What to produce » A verbatim copy of each record is required.
Segment Start: Extracted data
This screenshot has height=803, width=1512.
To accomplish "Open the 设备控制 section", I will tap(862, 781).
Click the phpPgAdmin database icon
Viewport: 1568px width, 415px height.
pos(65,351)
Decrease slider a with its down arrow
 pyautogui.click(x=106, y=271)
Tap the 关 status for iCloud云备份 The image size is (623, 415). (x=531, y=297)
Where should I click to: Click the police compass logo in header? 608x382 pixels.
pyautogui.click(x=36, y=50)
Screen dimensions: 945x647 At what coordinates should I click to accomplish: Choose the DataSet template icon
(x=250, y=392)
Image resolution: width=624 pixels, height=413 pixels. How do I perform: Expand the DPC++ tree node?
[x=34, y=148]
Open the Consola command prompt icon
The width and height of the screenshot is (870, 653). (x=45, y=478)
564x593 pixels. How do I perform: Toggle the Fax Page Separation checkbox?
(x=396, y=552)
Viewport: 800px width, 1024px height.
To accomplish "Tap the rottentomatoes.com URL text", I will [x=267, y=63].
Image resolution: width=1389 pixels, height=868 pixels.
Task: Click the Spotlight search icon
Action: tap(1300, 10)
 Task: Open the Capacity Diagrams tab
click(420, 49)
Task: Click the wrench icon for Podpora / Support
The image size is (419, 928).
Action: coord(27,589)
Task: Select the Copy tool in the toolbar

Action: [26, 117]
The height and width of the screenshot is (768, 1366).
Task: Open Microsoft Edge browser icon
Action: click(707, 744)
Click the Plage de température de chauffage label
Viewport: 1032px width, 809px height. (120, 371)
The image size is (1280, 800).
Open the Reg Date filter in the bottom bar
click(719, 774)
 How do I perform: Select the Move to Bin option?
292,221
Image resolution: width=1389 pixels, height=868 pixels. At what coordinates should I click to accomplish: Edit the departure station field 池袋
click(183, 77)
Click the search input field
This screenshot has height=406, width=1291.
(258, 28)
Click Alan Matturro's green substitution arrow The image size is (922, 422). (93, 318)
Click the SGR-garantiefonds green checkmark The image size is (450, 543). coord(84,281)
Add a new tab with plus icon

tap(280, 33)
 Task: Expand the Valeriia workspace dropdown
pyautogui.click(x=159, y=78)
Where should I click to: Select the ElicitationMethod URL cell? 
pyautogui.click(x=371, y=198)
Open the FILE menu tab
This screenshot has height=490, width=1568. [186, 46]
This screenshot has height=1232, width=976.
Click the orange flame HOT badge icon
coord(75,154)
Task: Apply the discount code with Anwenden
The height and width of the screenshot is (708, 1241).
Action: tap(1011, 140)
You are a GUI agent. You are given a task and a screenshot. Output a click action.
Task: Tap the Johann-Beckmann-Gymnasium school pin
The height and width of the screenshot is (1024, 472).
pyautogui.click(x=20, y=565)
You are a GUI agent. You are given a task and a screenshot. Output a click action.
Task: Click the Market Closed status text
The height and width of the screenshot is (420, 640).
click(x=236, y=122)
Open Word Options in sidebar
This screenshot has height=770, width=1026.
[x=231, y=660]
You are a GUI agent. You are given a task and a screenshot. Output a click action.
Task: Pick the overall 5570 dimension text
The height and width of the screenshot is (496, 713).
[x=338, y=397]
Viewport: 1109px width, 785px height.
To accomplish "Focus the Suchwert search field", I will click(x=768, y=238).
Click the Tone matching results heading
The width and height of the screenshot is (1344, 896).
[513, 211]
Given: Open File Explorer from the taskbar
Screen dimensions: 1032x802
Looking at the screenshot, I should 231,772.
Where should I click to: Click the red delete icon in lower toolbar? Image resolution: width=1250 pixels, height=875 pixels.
Segment End: Extracted data
Result for this task »
This screenshot has height=803, width=1512.
To accomplish "Open the 设备控制 section", I will tap(862, 781).
Click the phpPgAdmin database icon
Viewport: 1568px width, 415px height.
pos(65,351)
Decrease slider a with its down arrow
 pyautogui.click(x=106, y=271)
Tap the 关 status for iCloud云备份 The image size is (623, 415). (x=531, y=297)
Where should I click to: Click the police compass logo in header? 608x382 pixels.
pyautogui.click(x=36, y=50)
Screen dimensions: 945x647 At what coordinates should I click to accomplish: Choose the DataSet template icon
(x=250, y=392)
Image resolution: width=624 pixels, height=413 pixels. How do I perform: Expand the DPC++ tree node?
[x=34, y=148]
Open the Consola command prompt icon
The width and height of the screenshot is (870, 653). (x=45, y=478)
564x593 pixels. How do I perform: Toggle the Fax Page Separation checkbox?
(x=396, y=552)
Viewport: 800px width, 1024px height.
To accomplish "Tap the rottentomatoes.com URL text", I will [x=267, y=63].
Image resolution: width=1389 pixels, height=868 pixels.
Task: Click the Spotlight search icon
Action: tap(1300, 10)
 Task: Open the Capacity Diagrams tab
click(420, 49)
Task: Click the wrench icon for Podpora / Support
The image size is (419, 928).
Action: coord(27,589)
Task: Select the Copy tool in the toolbar

Action: [26, 117]
The height and width of the screenshot is (768, 1366).
Task: Open Microsoft Edge browser icon
Action: click(707, 744)
Click the Plage de température de chauffage label
Viewport: 1032px width, 809px height. (120, 371)
The image size is (1280, 800).
Open the Reg Date filter in the bottom bar
click(719, 774)
 How do I perform: Select the Move to Bin option?
292,221
Image resolution: width=1389 pixels, height=868 pixels. At what coordinates should I click to accomplish: Edit the departure station field 池袋
click(183, 77)
Click the search input field
This screenshot has height=406, width=1291.
(258, 28)
Click Alan Matturro's green substitution arrow The image size is (922, 422). (93, 318)
Click the SGR-garantiefonds green checkmark The image size is (450, 543). coord(84,281)
Add a new tab with plus icon

tap(280, 33)
 Task: Expand the Valeriia workspace dropdown
pyautogui.click(x=159, y=78)
Where should I click to: Select the ElicitationMethod URL cell? 
pyautogui.click(x=371, y=198)
Open the FILE menu tab
This screenshot has height=490, width=1568. [186, 46]
This screenshot has height=1232, width=976.
Click the orange flame HOT badge icon
coord(75,154)
Task: Apply the discount code with Anwenden
The height and width of the screenshot is (708, 1241).
Action: tap(1011, 140)
You are a GUI agent. You are given a task and a screenshot. Output a click action.
Task: Tap the Johann-Beckmann-Gymnasium school pin
The height and width of the screenshot is (1024, 472).
pyautogui.click(x=20, y=565)
You are a GUI agent. You are given a task and a screenshot. Output a click action.
Task: Click the Market Closed status text
The height and width of the screenshot is (420, 640).
click(x=236, y=122)
Open Word Options in sidebar
This screenshot has height=770, width=1026.
[x=231, y=660]
You are a GUI agent. You are given a task and a screenshot. Output a click action.
Task: Pick the overall 5570 dimension text
The height and width of the screenshot is (496, 713).
[x=338, y=397]
Viewport: 1109px width, 785px height.
To accomplish "Focus the Suchwert search field", I will click(x=768, y=238).
Click the Tone matching results heading
The width and height of the screenshot is (1344, 896).
[513, 211]
Given: Open File Explorer from the taskbar
Screen dimensions: 1032x802
Looking at the screenshot, I should 231,772.
Where should I click to: Click the red delete icon in lower toolbar? Image resolution: width=1250 pixels, height=875 pixels.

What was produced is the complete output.